Peat and Repeat




This is a great article on the subject of peat.  What I have learned and discovered over the past two years is that:

 

1          Almost every acre of land surface holds ten tons or more of carbon, usually in living form.  Amazingly it has been discovered that this also includes the deserts.  Unfortunately, when this living material dies, it is either consumed or reconverted back into CO2.  This includes the tropics and particularly the tropics.  All that carbon mass is reduced so fast that tropical soils are worthless in less than a year in most cases.  And yes it is all put into the atmosphere as CO2.

 

2          The only way that nature has to store carbon outside the permanent soil bank is to toss it into a swamp were a non reducing environment predominates.  Therefore every wetland is a carbon sink.  The recent surprise was the recognition that the boreal forests do a better job than tropical rainforests, though that was more a belated recognition that a tropical rainforest is a living organism not meant to store anything.

 

In the meantime, agriculturalists have often processed wetlands into working fields.  There is nothing wrong with that so long as one is able to build these fields on top of the peat itself.  There is normally a natural wetting and drying cycle associated with these lands to begin with.  It is not clever at all to fully drain such a wetland because it will swiftly consume itself and one is often left with a sandy bottom and little soil.

 

In fact, during the early settlement of Ontario, the smart and connected homesteaders grabbed all the bottom lands for their farms.  The unconnected were forced to farm the uplands above the rivers and wetlands.
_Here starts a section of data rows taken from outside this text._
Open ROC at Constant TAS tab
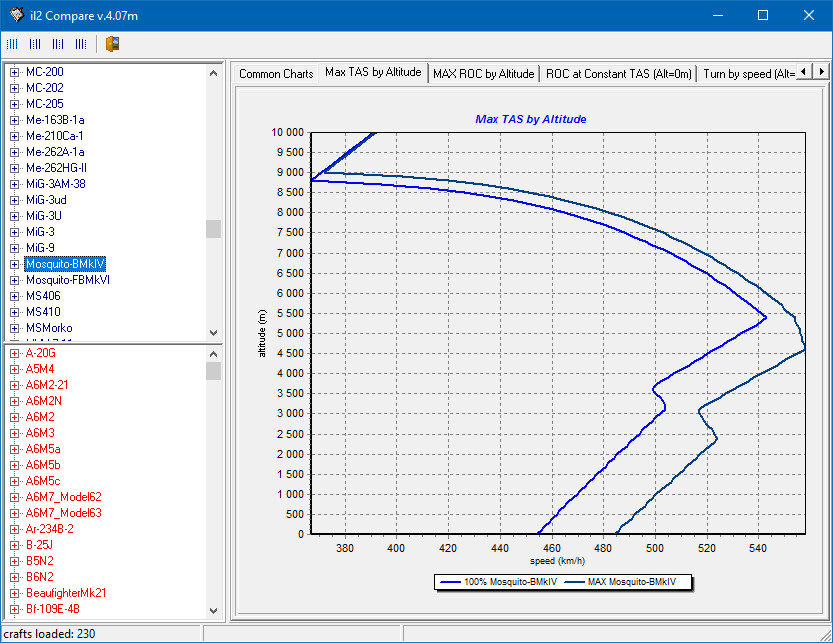The width and height of the screenshot is (833, 643). (618, 74)
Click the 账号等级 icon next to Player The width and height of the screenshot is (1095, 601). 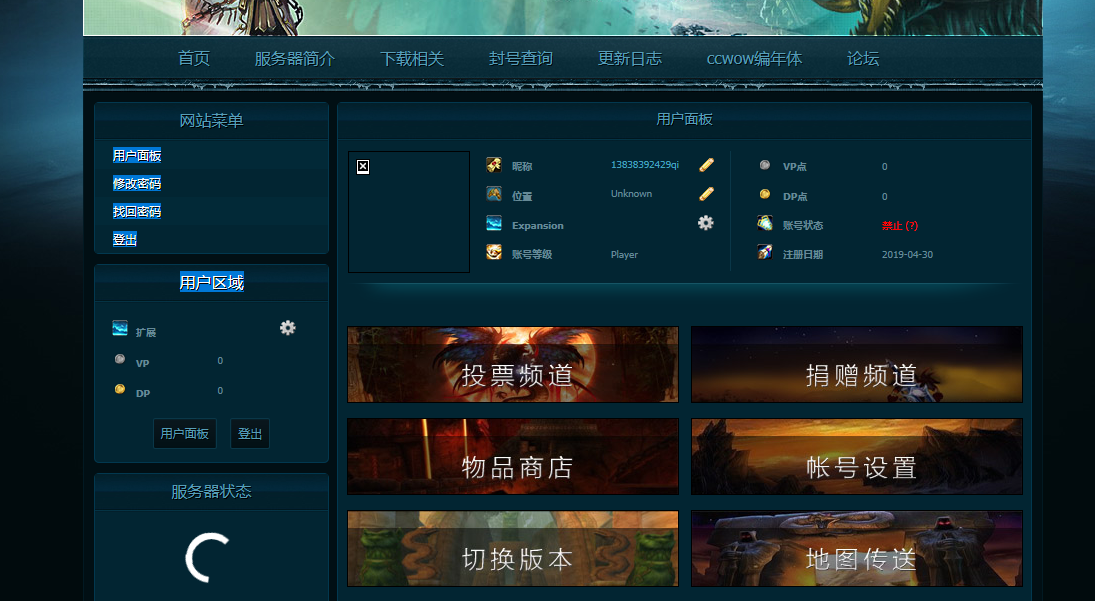click(x=493, y=253)
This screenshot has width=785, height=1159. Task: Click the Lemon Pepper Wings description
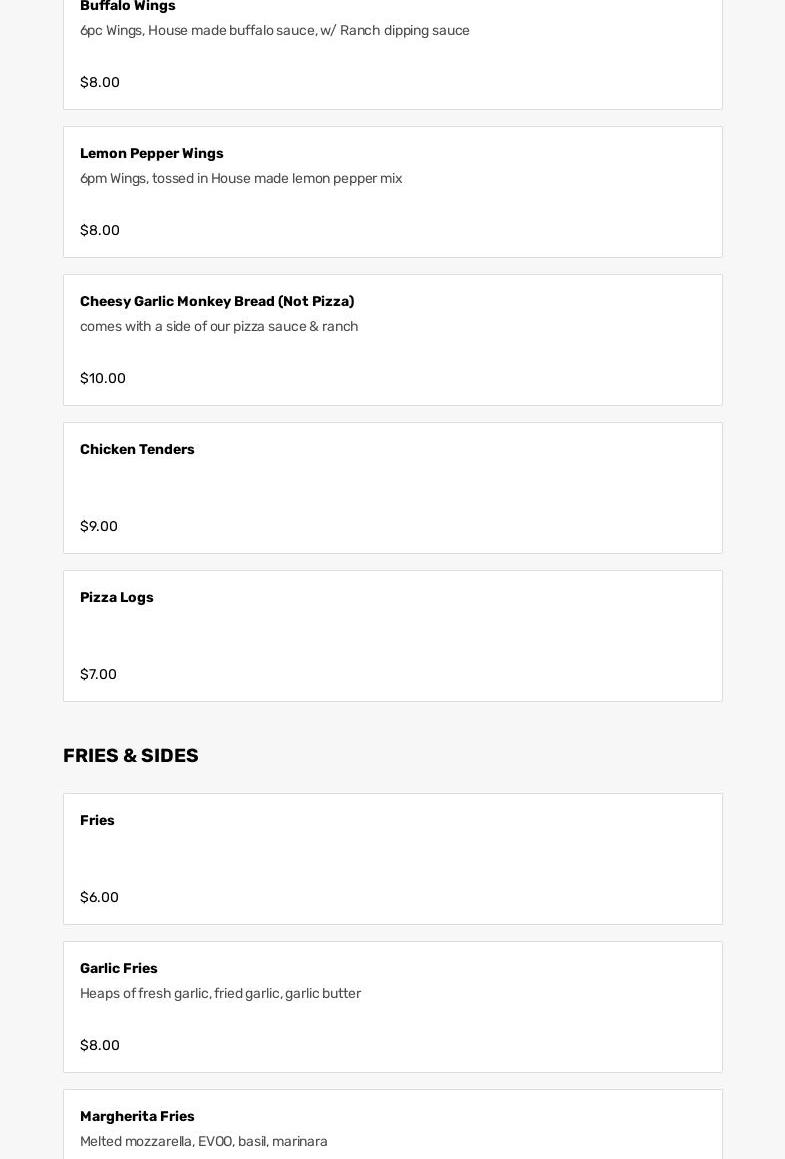(x=241, y=178)
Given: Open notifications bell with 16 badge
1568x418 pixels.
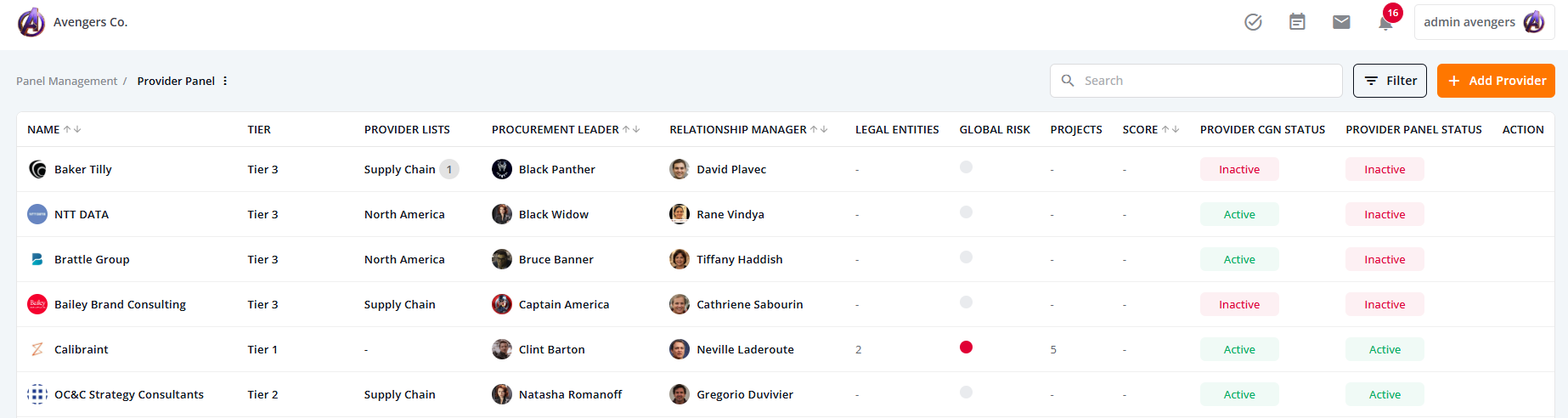Looking at the screenshot, I should coord(1386,20).
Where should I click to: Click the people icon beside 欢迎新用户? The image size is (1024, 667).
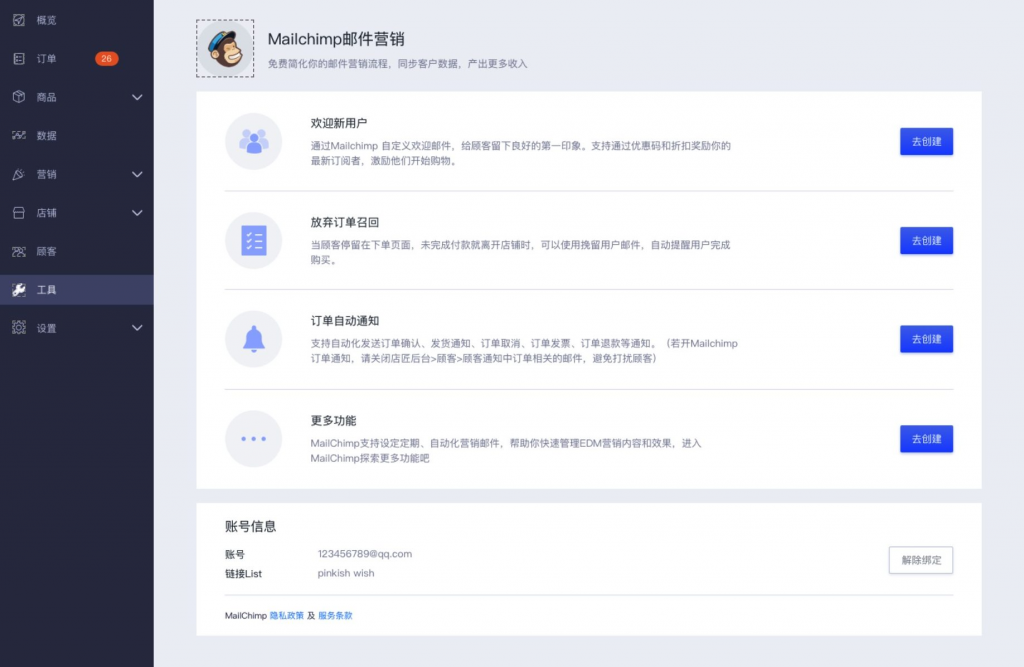(253, 143)
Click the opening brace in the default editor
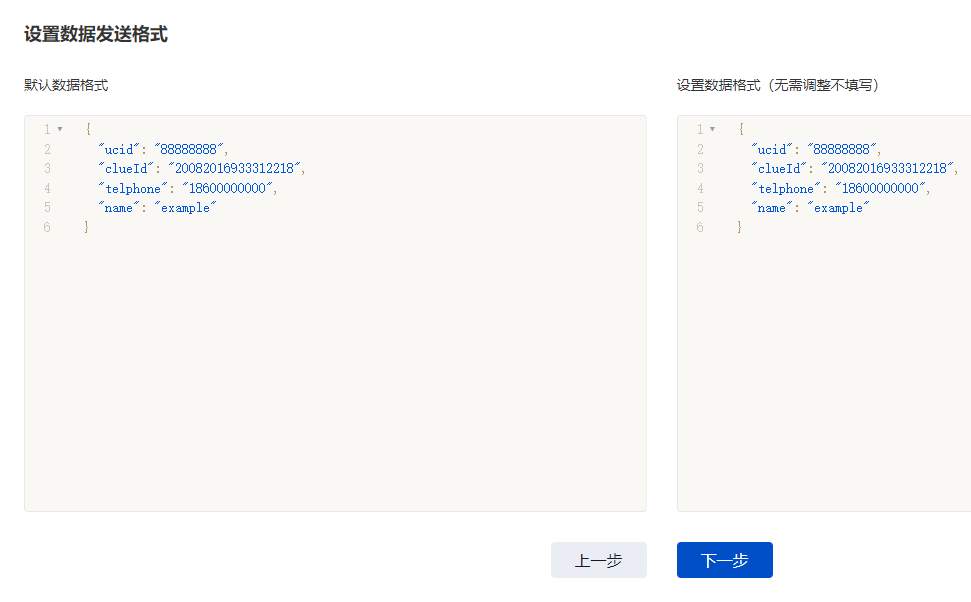 88,129
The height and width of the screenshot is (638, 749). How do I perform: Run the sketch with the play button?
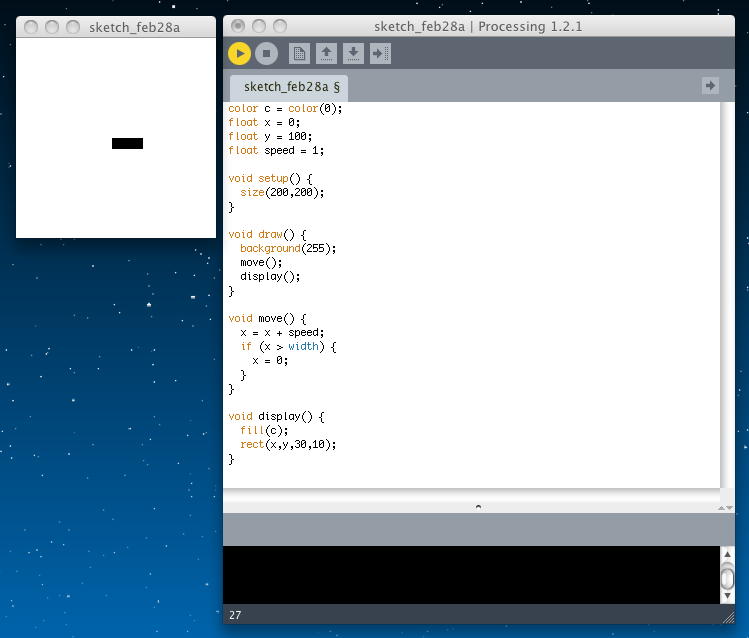239,54
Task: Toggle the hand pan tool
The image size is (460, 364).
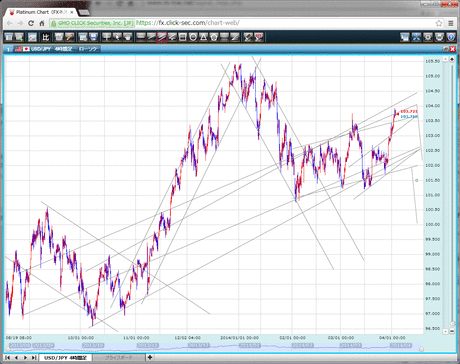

The wetlands swiftly disappeared and turned into sand and stone.  The uplands prosper to this day.  The folk explanation was that the soil washed down river.  The truth was that simple draining allowed the black soils to turn into CO2.

 

This also happened on the sod breaking of the Great Plains.  Crops with six inch root systems do not support and replenish two feet of soils, so that soil evaporates.  Again the folk explanation was that it washed downriver.

 

My argument is that we are still amateurs in the proper husbandry of wetlands.  Wetlands need to be properly diked for water level management and carefully leveled to accommodate a variety of crops.  This also preserves the sequestered carbon and maintains it as a living interface.

 

I do not know what the palm plantations are all about but draining swamps is certainly unconvincing.  Particularly when a palm puts down deep tap roots often in sandy soils.  That is why they show up on barren sandy islands and desert oasis.

 

I think that we can all agree that draining peat lands is simply stupid since it merely lowers the land level and forces the operator to repeat the process until the bottom is reached and the land becomes possibly idle.

 

The best natural crop would likely be cattails because it would allow flooding and possible regrowth of the underlying surface peat it the cattails can properly coexist which seems likely.  At least cattails would represent a possible restorative rotation for the wetland it other crops are been also produced.

 

As you can see, we have just begun to think this through and to explore our options.  There are millions of hectares world wide, not least the biggest single resource of potentially productive wetlands.

 

I have already posted on the boreal forests.  There a natural husbandry system based on cattail filled wetlands harvested for their fodder can by integrated with cattle husbandry quite easily.  Even the roots can go to the feed cycle if no other market is developed.  Thus we ample open woodland for the cattle to forage in the summer and supplemental winter fodder.

 

We can do better than that by domesticating the natural grazers in the same environment.  Moose in particular are quite successful summer grazers and providing a winter supplement should permit a fattening cycle until spring as well as predator protection.  We can do the same with deer and caribou.

 

The reason the boreal forest have never been farmed was the lack of a convenient fodder crop.  Cattails and modern harvesting equipment solves that problem.  It can also be operated in the peat filled bogs without loss of carbon.

 

I make it sound almost easy, but of course it is not during the early stages.  It takes effort and equipment to prepare cattail meadows with water control.  We have to figure out how to do all that cheaply and efficiently.  Then the harvesting equipment must be also produced and perfected.  However, once that is in place and it is working it should be satisfactory as a ongoing sustainable business.

 

Peat and Repeat: Can Major Carbon Sinks Be Restored by Rewetting the World's Drained Bogs?

 

Bogs, swamps and mires help keep 500 billion metric tons of carbon out of the atmosphere, so preserving peatlands is emerging as a new priority

By David Biello  


BOREAL PEATLAND: Remaining boreal forests in Canada store some 208 billion metric tons of carbon, or 26 years worth of global emissions from burning fossil fuels.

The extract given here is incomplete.